We are reliant on the internet. There’s no debating that. Last year proved exactly how reliant we are. As the world shut down during the height of the pandemic, people turned to the internet as a replacement for in-person social interaction. Nowadays, work, school, doctor’s appointments and even concerts can be attended from the comfort of your own home, under one condition: you have access to the internet.
Wi-Fi and internet access are luxuries we often take for granted. According to the Annual Federal Communications Commission Broadband Access Report, 14.5 million Americans do not have the infrastructure needed to access the internet. This problem heavily affects those in rural areas. Nationally, 57 million rural Americans don’t have access to the internet. America is supposedly an international industrial powerhouse. So, why do rural Americans not have the bare minimum of internet access, and why is this embarrassing lack of infrastructure not more of a priority?
In response to its 2020 Annual Broadband Access Report, the FCC patted itself on the back in a press release about the supposed progress it’s made. Yes, there have been significant strides in expanding broadband access, but it’s not nearly enough. The press release states that rural Americans without internet “with a median speed of 10/3 Mbps, has been slashed from over 35% to under 10%” over two years. On the surface, these stats look promising, but 10/3 Mbps, or megabits per second, is drastically below the minimum standard of internet speed. 10/3 Mbps means download speeds are 10 megabits per second and upload speeds at 3 megabits per second. 10/3 Mbps isn’t enough for video conferencing, streaming, running multiple applications at once, supporting more than one user or more than one device at once. It’s certainly not enough for online school, working from home or barely any aspect of our new digital society.
In response to the report and press release, Commissioner Jessica Rosenworcel released a scathing dissenting statement. The commissioner states, “There are people sitting in parking lots using free Wi-Fi signals because they have no other way to get online. There are students who fall in the homework gap because they lack the high-speed service they need to participate in remote learning. There are mayors in towns across the country clamoring for better broadband so their communities have a fair shot at digital age success.” Rosenworcel is completely right. The FCC’s self-important and tone-deaf victory laps are insulting to the millions of Americans struggling to get by without the internet during the pandemic.

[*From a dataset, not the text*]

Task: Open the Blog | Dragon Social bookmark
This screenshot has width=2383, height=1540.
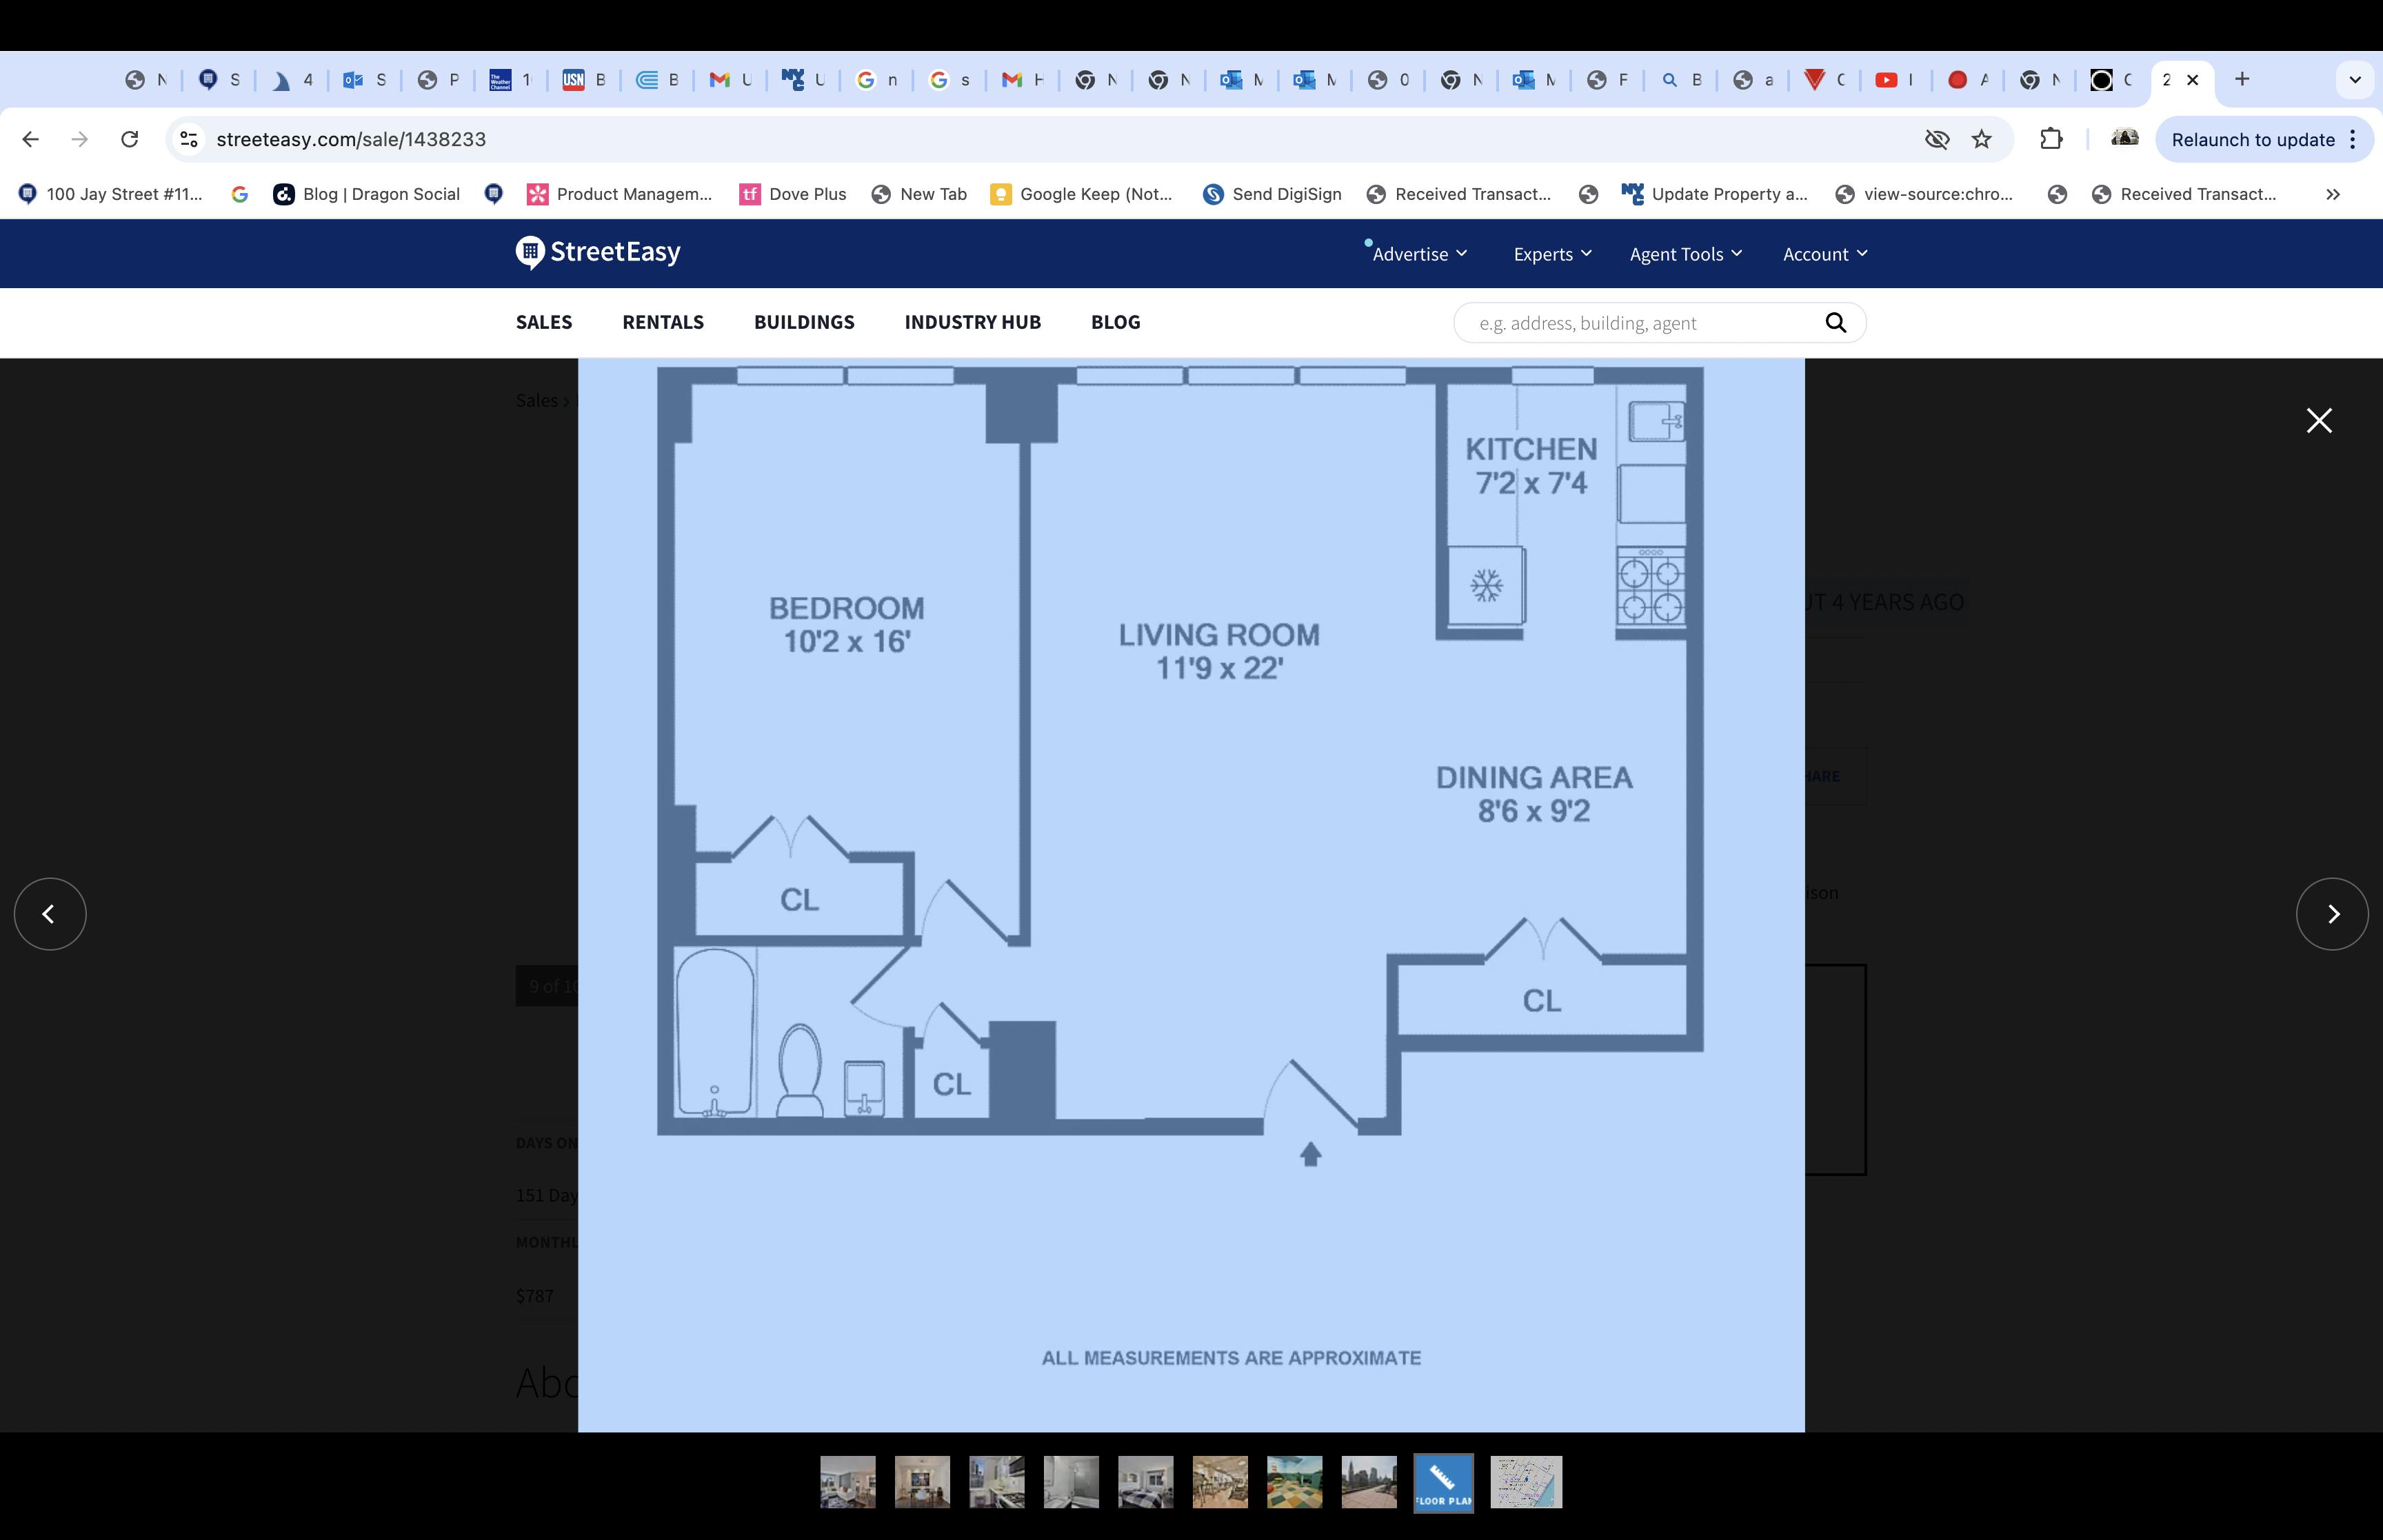Action: (368, 194)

In addition to magnifying their disappointing progress, the FCC is in direct violation of the 1996 Telecommunications Act. The act requires the FCC to immediately provide advanced telecommunications capability and remove obstacles to infrastructure investment if it is determined internet access is not “being deployed to all Americans in a reasonable and timely fashion.” Nothing is “reasonable or timely” about the sad half-attempt, like the Emergency Broadband Benefit, to expand internet access in rural America during an international crisis.
There are efforts to expand internet access across the country, like Biden’s infrastructure plan and the Rural Digital Opportunity Fund. As ambitious and groundbreaking as the infrastructure plan is, the $65 billion investment into high-speed internet is too late considering the massive hardship the pandemic has already caused. RDOF is a progressive program that offers a $20.4 billion reward to companies over 10 years to provide rural homes and small businesses with high-speed internet, but it is also too little, too late. These plans are a step in the right direction, but the neglect of rural internet infrastructure has caught up with us. Now, the government must play catch-up to fix what years of ignoring this problem has caused.
Living without the internet is not an abstract, unseen issue. People are struggling to connect in App State’s backyard. Rural Appalachia is underdeveloped compared to the rest of rural America. According to the Appalachian Regional Commission, over a quarter of households don’t have internet. Watauga County’s numbers are slightly more optimistic but still disappointing, with 17.1% of households without internet. There is plenty of money and resources to fix this issue. Not doing so is outright ignoring taxpayers.
Since the pandemic began, everyday life has gone digital. Americans without the internet should not be forced to sit out school, work and doctor’s appointments because of the neglect and failures of their government. Blaming funding or bureaucratic red tape is an embarrassing excuse. Our government can and should do better. Rosenworcel said it best, “What I take from all of this activity is that the job is not done. There is progress. But we have not yet reached all Americans. We have real work to do before we can claim that 100% of this country has access to broadband service.”